Нет! Когда Фицджеральд называл себя человеком вкуса, он не имел в виду признать себя интеллектуальным снобом, со школьным взглядом на мелкие недостатки и сверхтонким отвращением ко всему, что не является совершенством. Что касается совершенства, действительно, он не очень ожидал его, будь то в людях или в их работах; и когда он находил его, он не всегда любил его. Он думал, что некоторые другие вещи лучше. Он предпочитал гений искусству: то есть он наслаждался высокими качествами, хотя и сопровождаемыми дефектами, больше, чем низшими качествами, доведенными до состояния безупречности. «Величайшие вещи, — верил он, — не зависят от тонкой отделки». Так, в поэзии он восхищался двумя десятками почти совершенных песен Беранже, но отдал бы их все за два десятка куплетов, строф или отдельных строк Бернса, разбросанных среди «его совершенно несовершенных лирических произведений». У Бернса было так много больше гения, так много больше вдохновения. Таким же образом Фицджеральд имел мало терпения к некоторым совершенным романам — к романам мисс Остин, если быть более точным. Они были совершенны; да, он и не думал отрицать это; но они не интересовали его. Даже романы Троллопа были больше по его душе, со всей их карикатурностью и небрежностью. Мисс Остин «капитальна, насколько она идет; но она никогда не выходит из гостиной». «Если бы Магнус Тройл, или Джек Банс, или даже один из грубиянов Филдинга ворвались в эту благовоспитанность и выругались парой крепких слов!» Коуэлл, добавляет он, читает мисс Остин по ночам после своих занятий санскритом. «Это успокаивает его, как овсянка».
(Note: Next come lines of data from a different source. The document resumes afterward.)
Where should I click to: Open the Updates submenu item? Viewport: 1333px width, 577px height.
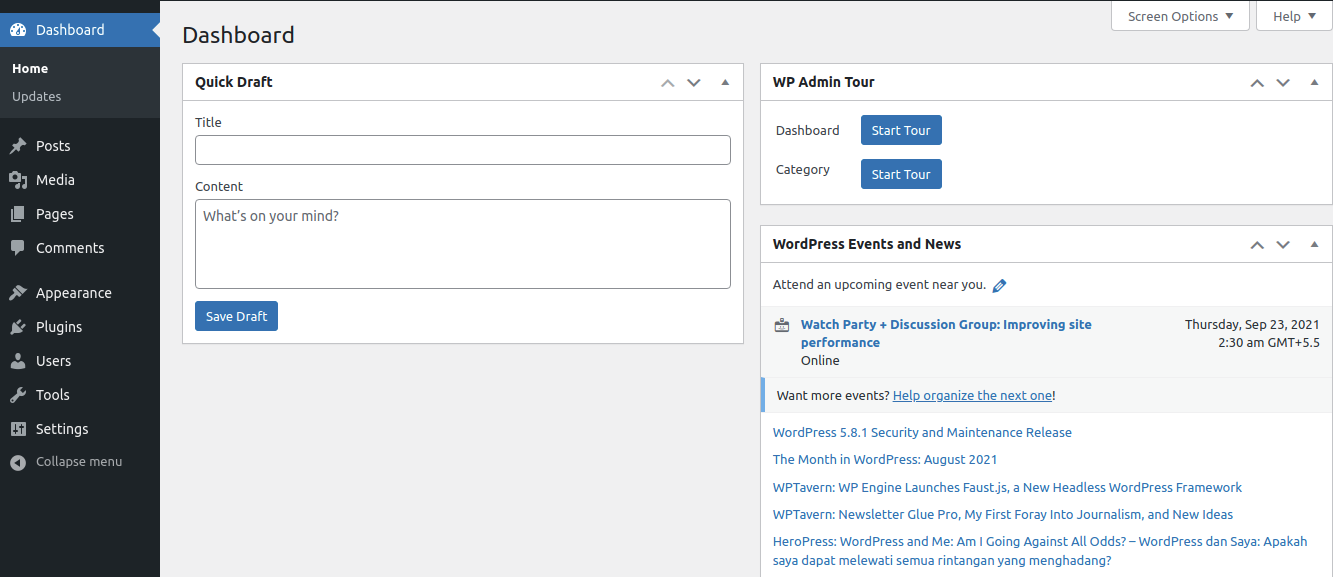[37, 97]
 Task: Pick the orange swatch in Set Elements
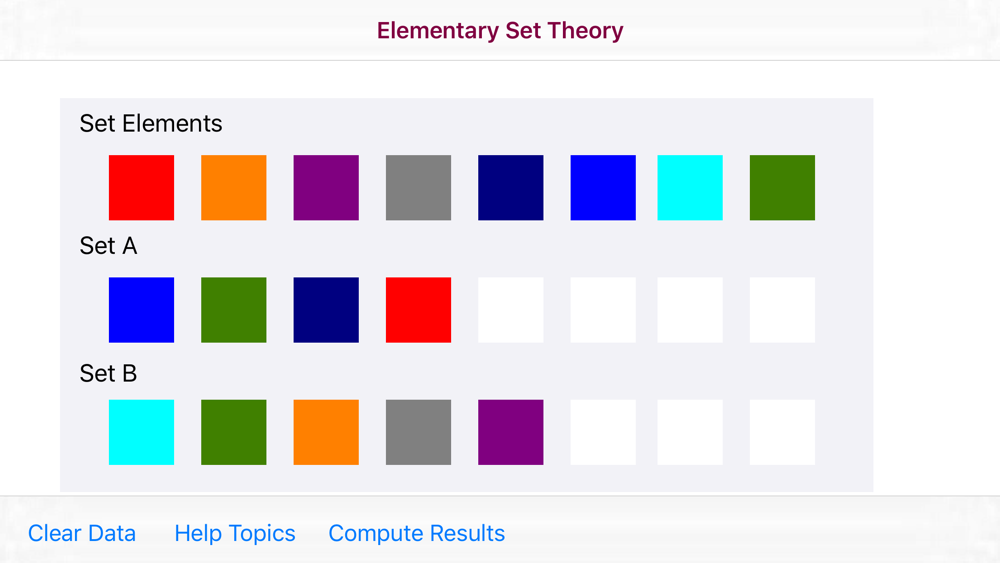[x=234, y=188]
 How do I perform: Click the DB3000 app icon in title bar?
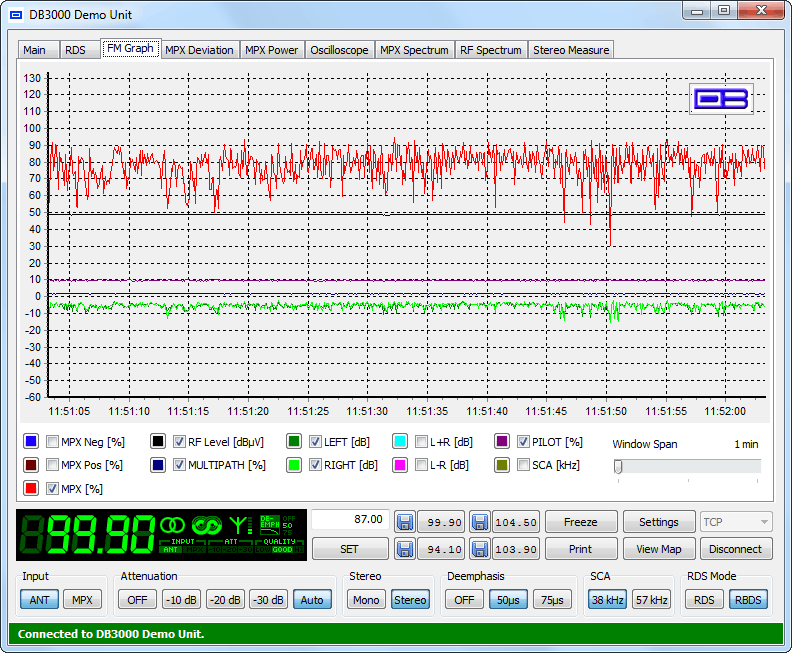coord(16,15)
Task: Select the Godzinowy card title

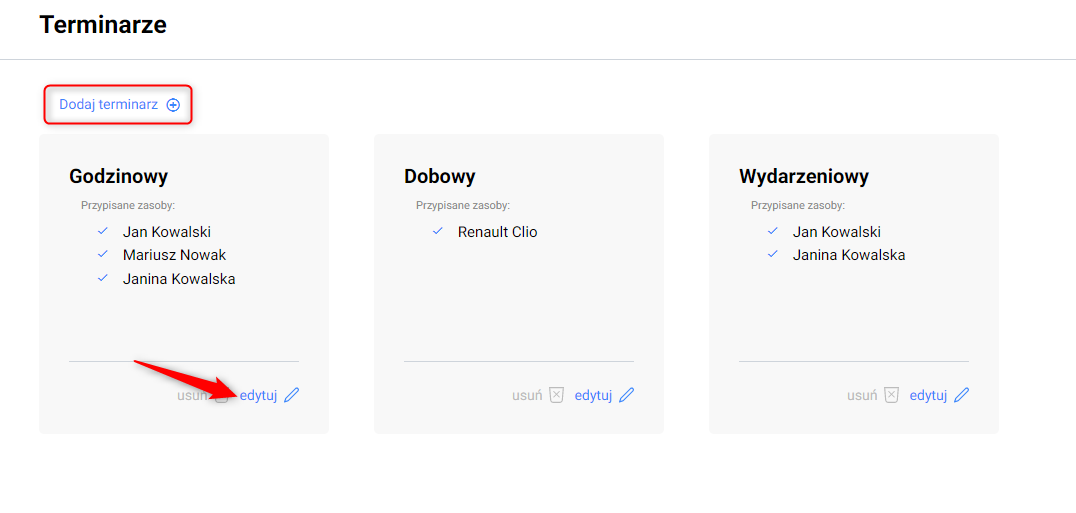Action: (119, 176)
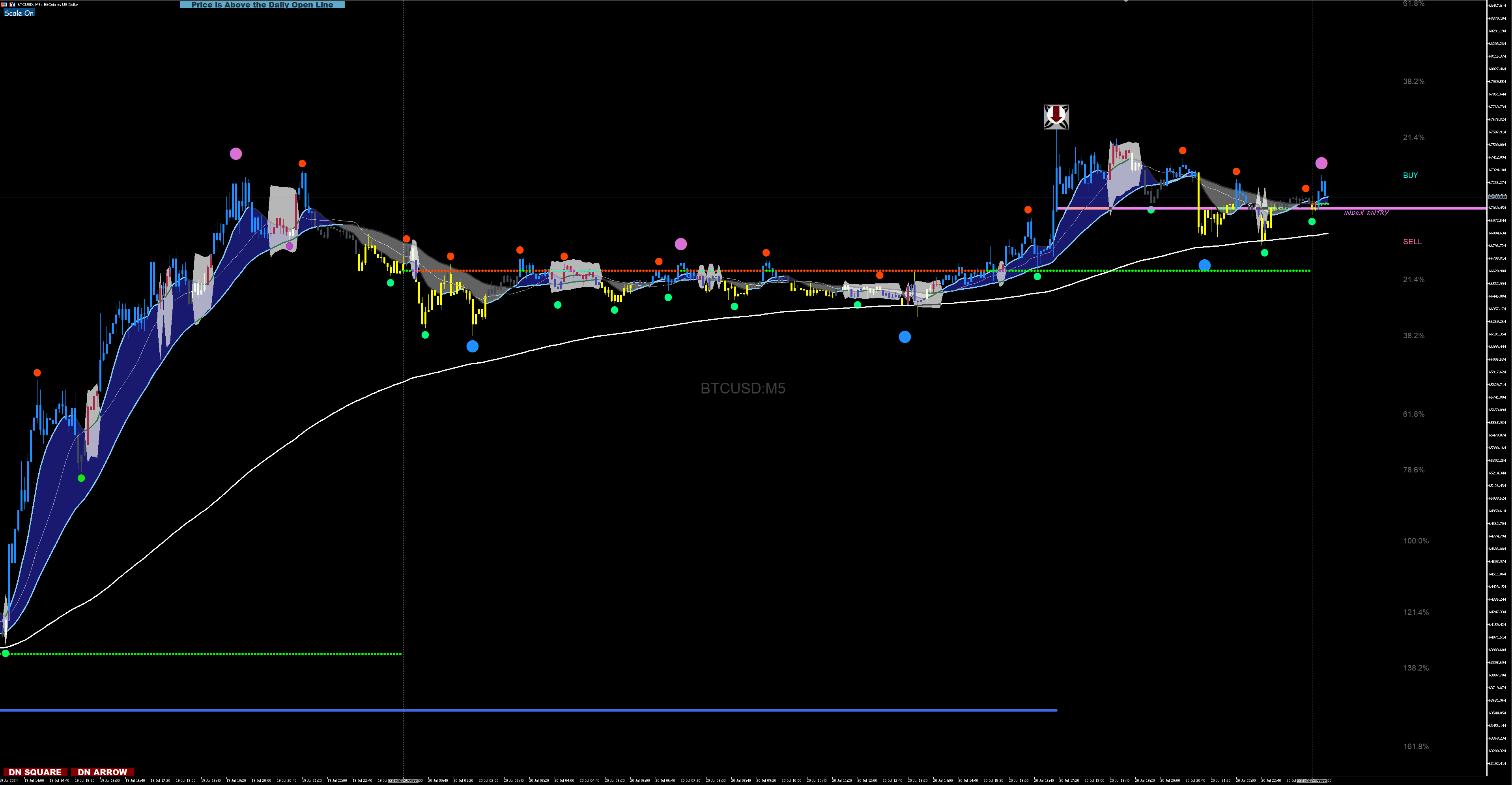Click the red down-arrow signal icon
Screen dimensions: 1512x785
click(1056, 116)
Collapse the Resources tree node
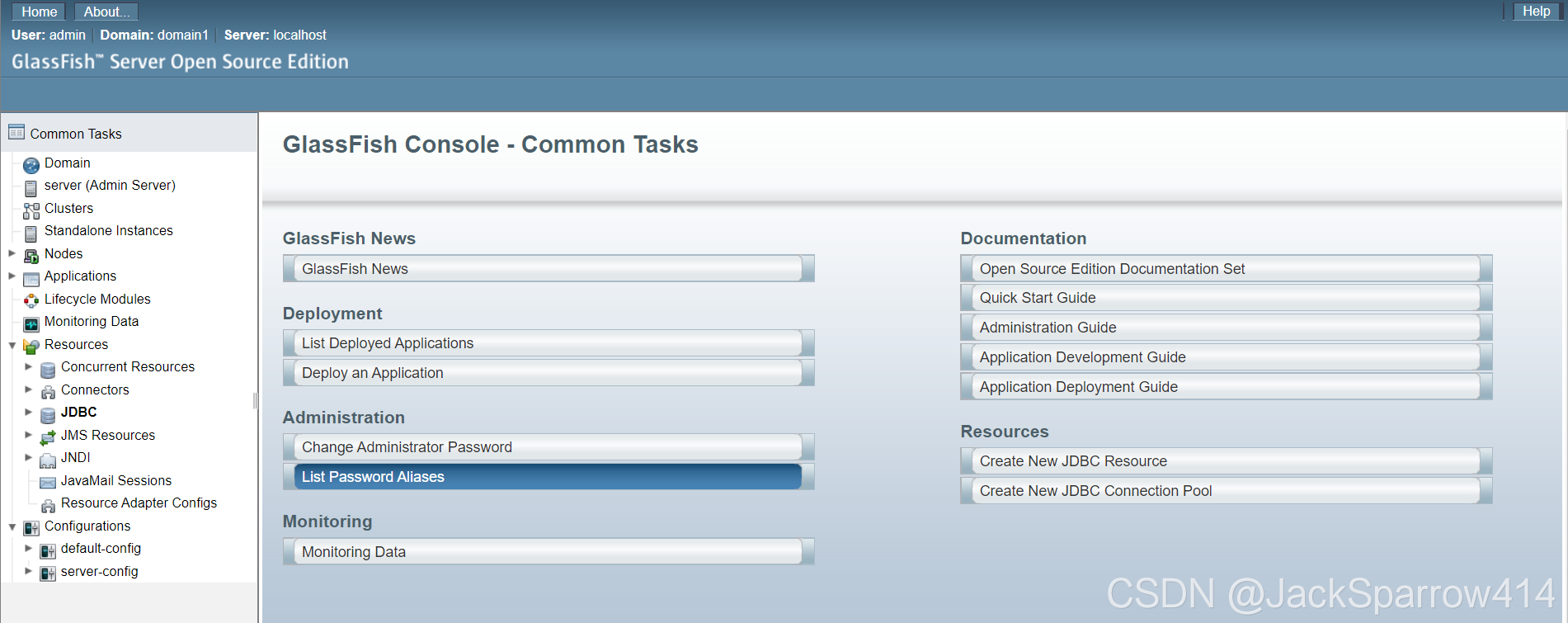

Нет сомнений, Фицджеральд был старомодным, особенно как читатель романов. Он души не чаял в «Клариссе Гарлоу», «этой чудесной и раздражающей Клариссе Гарлоу», и он читал Диккенса. «Немного Шекспира — кокни-Шекспира, если хотите... кусок чистого гения». Так он восклицает после главы «Копперфильда». «Я грелся в лучах Диккенса», — говорит он в другое время. Неплохой комплимент для любого человека. Хорошо слышать его похвалу Скотту. Даже те, кто сами больше не могут выносить этого романиста — ибо есть и такие, как бы невероятно это ни казалось более счастливым людям, — могут почувствовать тепло у огня Фицджеральда. Он читал художественную литературу — как и все остальное — ради удовольствия; и на английском языке никакая другая художественная литература не радовала его так сильно, если брать годы в совокупности, как литература сэра Вальтера. В 1871 году он снова читал «Пирата». Он знает, что это не один из лучших, но он рад обнаружить, как сильно он ему нравится; нет, это ниже оценки, как он «удивляется и наслаждается им». «Со всеми его недостатками, часто просто небрежностью, какой широкий шекспировский дневной свет над всем этим, и все без усилий». Он закончил его с грустью, думая, что, возможно, никогда больше его не прочтет.

И так как он всегда читал Скотта и так же часто хвалил его, так он всегда читал и хвалил «Дон Кихота». В 1867 году он был на своей яхте. «У меня были „Дон Кихот“, Боккаччо и мой дорогой Софокл (еще раз) в качестве компании на борту: первый из них настолько восхитителен, что я полюбил сам словарь, в котором мне приходилось искать слова: да, и часто одни и те же слова снова и снова. Книга действительно казалась мне самой восхитительной из всех книг: Боккаччо тоже восхитителен, но на миллионы миль позади; на самом деле, на целую планету дальше». В 1876 году его мнение то же самое. «Я нашел убежище от Восточного вопроса в Боккаччо... Я полагаю, нужно читать это на итальянском, как моего дорогого Дона на испанском: язык каждого подходит к предмету „как перчатка“. Но нет ничего, что могло бы сравниться с Доном и его Человеком».

Книжность такого привязчивого, восторженного рода, постоянно повторяющаяся, была бы сама по себе достаточной, чтобы обеспечить письмам теплый прием; ибо каждый читатель любит слышать похвалу книгам из первых рук, когда говорит человек, а не критик, даже если они лежат за пределами слишком узких границ его собственного понимания. Счастье заразительно, и лучше, чем ничего, как было сказано только что, согреться у чужого огня.

Отношения Фицджеральда с книгами (с его книгами) были отношениями любовника. Он никогда не может сказать всего, что чувствует о Вергилии. О Горации он не может заботиться, несмотря на его здравый смысл, элегантность и случайную силу. «Он никогда не вызывал у меня слез, как Вергилий». Когда он читает «Комуса» и «Лисидаса», даже в семьдесят лет, это «с удивлением и своего рода трепетом». Безусловно, он был человеком вкуса; рожденным быть ценителем хорошей работы других людей.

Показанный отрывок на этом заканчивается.